* _Written exercise_
Copy the records below without any change, starting at the line that contains "This screenshot has width=774, height=379." and ending after the line that contains "tap(698, 387)".

* _Records_
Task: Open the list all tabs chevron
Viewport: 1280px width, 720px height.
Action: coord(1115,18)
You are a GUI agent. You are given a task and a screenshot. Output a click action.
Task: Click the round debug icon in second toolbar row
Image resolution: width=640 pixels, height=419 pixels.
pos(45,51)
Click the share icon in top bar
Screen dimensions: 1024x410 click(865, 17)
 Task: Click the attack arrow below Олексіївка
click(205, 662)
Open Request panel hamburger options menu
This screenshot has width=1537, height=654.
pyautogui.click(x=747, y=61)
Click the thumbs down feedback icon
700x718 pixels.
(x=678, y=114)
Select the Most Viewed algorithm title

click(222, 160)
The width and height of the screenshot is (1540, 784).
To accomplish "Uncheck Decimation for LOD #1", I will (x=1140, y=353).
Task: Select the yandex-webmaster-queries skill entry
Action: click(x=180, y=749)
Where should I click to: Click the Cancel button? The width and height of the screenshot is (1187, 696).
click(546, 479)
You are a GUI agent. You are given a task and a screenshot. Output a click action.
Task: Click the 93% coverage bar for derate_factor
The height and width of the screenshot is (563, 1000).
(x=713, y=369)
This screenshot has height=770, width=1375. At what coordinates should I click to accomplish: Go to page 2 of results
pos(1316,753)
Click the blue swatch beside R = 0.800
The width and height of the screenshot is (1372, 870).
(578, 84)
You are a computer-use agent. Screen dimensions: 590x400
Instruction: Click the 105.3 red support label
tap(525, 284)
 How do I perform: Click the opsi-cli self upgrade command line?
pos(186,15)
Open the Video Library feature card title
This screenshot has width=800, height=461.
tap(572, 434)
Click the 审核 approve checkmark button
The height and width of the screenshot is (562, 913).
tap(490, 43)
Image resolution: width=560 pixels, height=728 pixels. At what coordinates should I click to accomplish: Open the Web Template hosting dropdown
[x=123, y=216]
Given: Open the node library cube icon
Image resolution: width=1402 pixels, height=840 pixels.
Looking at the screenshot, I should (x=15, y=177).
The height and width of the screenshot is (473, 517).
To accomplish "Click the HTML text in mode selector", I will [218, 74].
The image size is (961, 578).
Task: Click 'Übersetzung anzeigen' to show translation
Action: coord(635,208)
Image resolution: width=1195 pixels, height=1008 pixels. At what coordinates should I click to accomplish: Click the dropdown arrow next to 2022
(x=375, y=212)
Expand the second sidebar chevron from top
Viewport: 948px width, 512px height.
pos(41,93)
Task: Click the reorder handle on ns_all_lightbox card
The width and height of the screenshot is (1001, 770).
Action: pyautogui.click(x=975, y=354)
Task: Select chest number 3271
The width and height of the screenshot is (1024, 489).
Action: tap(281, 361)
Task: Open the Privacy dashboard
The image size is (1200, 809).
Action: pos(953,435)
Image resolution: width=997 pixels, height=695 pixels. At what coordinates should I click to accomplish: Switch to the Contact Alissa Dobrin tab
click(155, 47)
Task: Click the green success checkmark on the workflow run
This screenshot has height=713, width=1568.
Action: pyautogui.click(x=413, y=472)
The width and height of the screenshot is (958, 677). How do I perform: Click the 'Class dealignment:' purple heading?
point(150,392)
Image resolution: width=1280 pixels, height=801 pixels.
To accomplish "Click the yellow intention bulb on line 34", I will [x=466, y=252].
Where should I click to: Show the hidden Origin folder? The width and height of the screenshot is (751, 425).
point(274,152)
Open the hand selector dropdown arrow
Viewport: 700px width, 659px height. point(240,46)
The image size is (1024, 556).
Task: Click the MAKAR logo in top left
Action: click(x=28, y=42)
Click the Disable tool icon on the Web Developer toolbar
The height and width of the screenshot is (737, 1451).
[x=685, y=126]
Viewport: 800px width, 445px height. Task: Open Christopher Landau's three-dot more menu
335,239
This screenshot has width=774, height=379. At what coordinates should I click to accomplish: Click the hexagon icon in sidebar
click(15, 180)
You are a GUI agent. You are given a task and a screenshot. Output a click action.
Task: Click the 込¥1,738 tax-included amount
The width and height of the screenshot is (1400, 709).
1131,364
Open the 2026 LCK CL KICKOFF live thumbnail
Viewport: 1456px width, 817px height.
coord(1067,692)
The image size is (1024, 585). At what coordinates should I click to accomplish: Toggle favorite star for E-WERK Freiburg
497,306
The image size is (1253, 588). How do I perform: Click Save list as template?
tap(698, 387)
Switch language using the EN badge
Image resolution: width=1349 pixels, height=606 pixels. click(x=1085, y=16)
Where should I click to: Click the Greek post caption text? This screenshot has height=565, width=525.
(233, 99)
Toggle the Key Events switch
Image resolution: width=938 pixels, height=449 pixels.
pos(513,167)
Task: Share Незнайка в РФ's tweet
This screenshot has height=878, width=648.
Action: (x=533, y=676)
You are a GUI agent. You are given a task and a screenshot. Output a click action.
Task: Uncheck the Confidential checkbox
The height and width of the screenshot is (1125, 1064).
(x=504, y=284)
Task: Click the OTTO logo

* _Task output_
This screenshot has width=774, height=379. At what coordinates should I click to accomplish: Click the hexagon icon in sidebar
click(15, 180)
You are a GUI agent. You are given a task and a screenshot. Output a click action.
Task: Click the 込¥1,738 tax-included amount
The width and height of the screenshot is (1400, 709).
1131,364
Open the 2026 LCK CL KICKOFF live thumbnail
Viewport: 1456px width, 817px height.
coord(1067,692)
The image size is (1024, 585). At what coordinates should I click to accomplish: Toggle favorite star for E-WERK Freiburg
497,306
The image size is (1253, 588). How do I perform: Click Save list as template?
tap(698, 387)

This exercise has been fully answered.